Since I’ve fallen so far behind – to be remedied tonight – in transcribing parts of the lessons, I thought it would be good to make a few general observations.

One thing that hit me regarding asking stories – there are many students like my granddaughter, so-called “good kids” who just want to know what they need to know and are not so interested in inventing stories. However, some kids take to it and so model such behavior and soon all students are caught up in making stories. The fact that my granddaughter does not find goofy elements enjoyable is a personality trait which would be submerged in a class and she could benefit from the inventiveness of others.

Nevertheless, it has been my bete-noire, this ‘asking the story’. March 20 and 21 I managed to get her to start putting in details. This tracks her baby steps in emitting French words like poisson and marcher. But a big part of it is my own failure to force myself to set up story-asking lessons.

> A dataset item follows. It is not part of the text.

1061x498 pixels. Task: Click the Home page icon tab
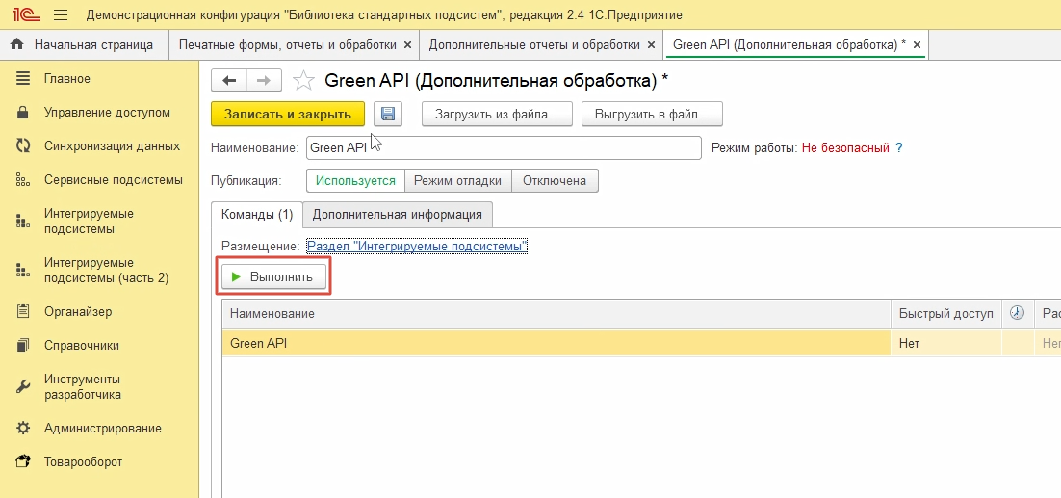point(16,44)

My own French turns out to be pretty much up to the task, partly b/c I’m refining like mad my conscious knowledge of French grammar and pronunciation and vocabulary, Krashen’s monitor. Yesterday I said il n’a pas des enfants and quickly corrected myself to d’enfants. That is what Rod Ellis calls a mistake, doing something you know is wrong, vs an error which results from ignorance. I have found in studying the grammar that my acquired French is fairly accurate though I notice some features that might be called le francais populaire and familier (from Rodney Ball’s Colloquial French, the former being wide-spread and the latter used by all social classes in intimate relations like friends, colleagues, etc. That is a feature of social life that has changed dramatically in the U.S., with informality marking relations nowadays that would earlier, 1950s say, would have required stiffer behaviors; how this relates to French culture is of great interest – I note he says that French people will use la langue populaire with foreigners but expect the foreigner to use le francais courant back – weird). Anyway, I’m really enjoying this unexpected foray into the language.

Getting Nyah to read French words as in having her place words written on slips of paper onto the appropriate site on a drawing or map is my way of getting her read. This led after some time to her requesting me to show her how to sound words out. That is something most teachers would think quite valuable

Repeating what I said in a transcription, she is determined and insistent in understanding meaning and detail.

What I have to be careful of in doing these transcriptions is that I recall whether she recalled a word cold or I pointed to it on the posters on the walls.